Das Oberlandesgericht München musste sich genau mit so einem Fall beschäftigen (Az.: 3 Wx 73/23 e), teilt die Arbeitsgemeinschaft Erbrecht des Deutschen Anwaltvereins (DAV) mit. Und das Gericht entschied: Grundsätzlich trägt derjenige, der Rechte aus einem Testament herleiten will, die Feststellungslast für die Gültigkeit des Dokuments. Dasselbe gilt auch für den Widerruf. Wer vermutet, dass ein Erblasser sein Testament noch zu Lebzeiten widerrufen hat, muss das auch beweisen können.
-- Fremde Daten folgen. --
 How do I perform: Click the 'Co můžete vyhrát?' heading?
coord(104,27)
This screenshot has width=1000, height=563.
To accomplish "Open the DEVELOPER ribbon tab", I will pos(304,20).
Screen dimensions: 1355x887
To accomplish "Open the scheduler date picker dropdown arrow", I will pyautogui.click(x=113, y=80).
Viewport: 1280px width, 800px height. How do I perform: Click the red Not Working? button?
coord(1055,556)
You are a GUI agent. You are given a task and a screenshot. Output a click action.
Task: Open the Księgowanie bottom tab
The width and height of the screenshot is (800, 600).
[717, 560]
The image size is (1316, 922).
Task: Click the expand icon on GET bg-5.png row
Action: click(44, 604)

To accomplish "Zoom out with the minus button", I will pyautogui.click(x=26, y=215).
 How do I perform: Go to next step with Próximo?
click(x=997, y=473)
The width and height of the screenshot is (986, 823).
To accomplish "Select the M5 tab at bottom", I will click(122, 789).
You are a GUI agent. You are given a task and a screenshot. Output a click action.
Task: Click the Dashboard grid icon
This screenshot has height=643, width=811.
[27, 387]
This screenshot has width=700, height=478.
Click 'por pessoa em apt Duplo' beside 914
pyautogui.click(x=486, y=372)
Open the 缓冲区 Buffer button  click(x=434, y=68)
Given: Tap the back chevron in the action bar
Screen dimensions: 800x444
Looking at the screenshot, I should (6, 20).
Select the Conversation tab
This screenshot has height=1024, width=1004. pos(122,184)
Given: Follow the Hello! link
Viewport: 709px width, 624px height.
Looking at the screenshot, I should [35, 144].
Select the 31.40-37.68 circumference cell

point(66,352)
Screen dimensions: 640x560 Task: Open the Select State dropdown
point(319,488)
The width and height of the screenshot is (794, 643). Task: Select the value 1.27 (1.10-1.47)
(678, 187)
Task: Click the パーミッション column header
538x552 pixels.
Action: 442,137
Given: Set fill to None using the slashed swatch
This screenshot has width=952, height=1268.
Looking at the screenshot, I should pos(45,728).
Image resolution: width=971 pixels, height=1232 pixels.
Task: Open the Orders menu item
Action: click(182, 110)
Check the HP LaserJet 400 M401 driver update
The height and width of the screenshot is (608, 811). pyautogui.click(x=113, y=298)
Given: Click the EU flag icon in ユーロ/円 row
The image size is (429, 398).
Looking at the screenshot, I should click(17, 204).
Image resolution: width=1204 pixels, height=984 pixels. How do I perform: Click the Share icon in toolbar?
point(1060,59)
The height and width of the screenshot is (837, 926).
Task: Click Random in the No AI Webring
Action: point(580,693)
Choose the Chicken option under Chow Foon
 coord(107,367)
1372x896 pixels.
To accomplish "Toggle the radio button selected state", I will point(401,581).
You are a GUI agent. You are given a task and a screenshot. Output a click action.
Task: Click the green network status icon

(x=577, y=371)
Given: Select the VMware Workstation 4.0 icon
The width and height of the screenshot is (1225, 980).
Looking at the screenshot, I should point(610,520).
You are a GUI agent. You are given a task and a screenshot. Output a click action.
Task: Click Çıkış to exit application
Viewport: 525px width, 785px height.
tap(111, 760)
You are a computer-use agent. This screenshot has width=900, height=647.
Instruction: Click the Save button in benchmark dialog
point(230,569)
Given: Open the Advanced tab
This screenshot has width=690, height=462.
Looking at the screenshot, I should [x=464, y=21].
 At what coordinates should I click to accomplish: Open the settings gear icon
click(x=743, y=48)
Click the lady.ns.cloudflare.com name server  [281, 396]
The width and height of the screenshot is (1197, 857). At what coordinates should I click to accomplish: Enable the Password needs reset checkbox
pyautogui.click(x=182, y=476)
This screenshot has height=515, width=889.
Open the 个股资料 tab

Beweise können niedrigschwellig ansetzen
Befindet sich ein Testament bis zum Tod eines Erblassers in dessen Gewahrsam und liegen keine ernsthaften Anhaltspunkte für eine Manipulation von Dritten vor, ist der Beweis nach Ansicht der Richter aber nicht schwer zu erbringen.
Im konkreten Fall lief es so: Die Erblasserin hatte sich krankheitsbedingt bis zuletzt nahezu dauerhaft in dem Raum aufgehalten, in dem sich auch das Testament befand. Zudem pflegte die Verstorbene vor ihrem Tod kaum soziale Kontakte. Insofern war es Dritten nach Ansicht des Oberlandesgerichts praktisch unmöglich, Zugriff auf das Dokument zu erlangen.
Die Richter gingen deshalb davon aus, dass die Erblasserin selbst die Änderungen an dem Testament vorgenommen hatte, sie mit den Durchstreichungen tatsächlich den bereits erstellten letzten Willen widerrufen wollte.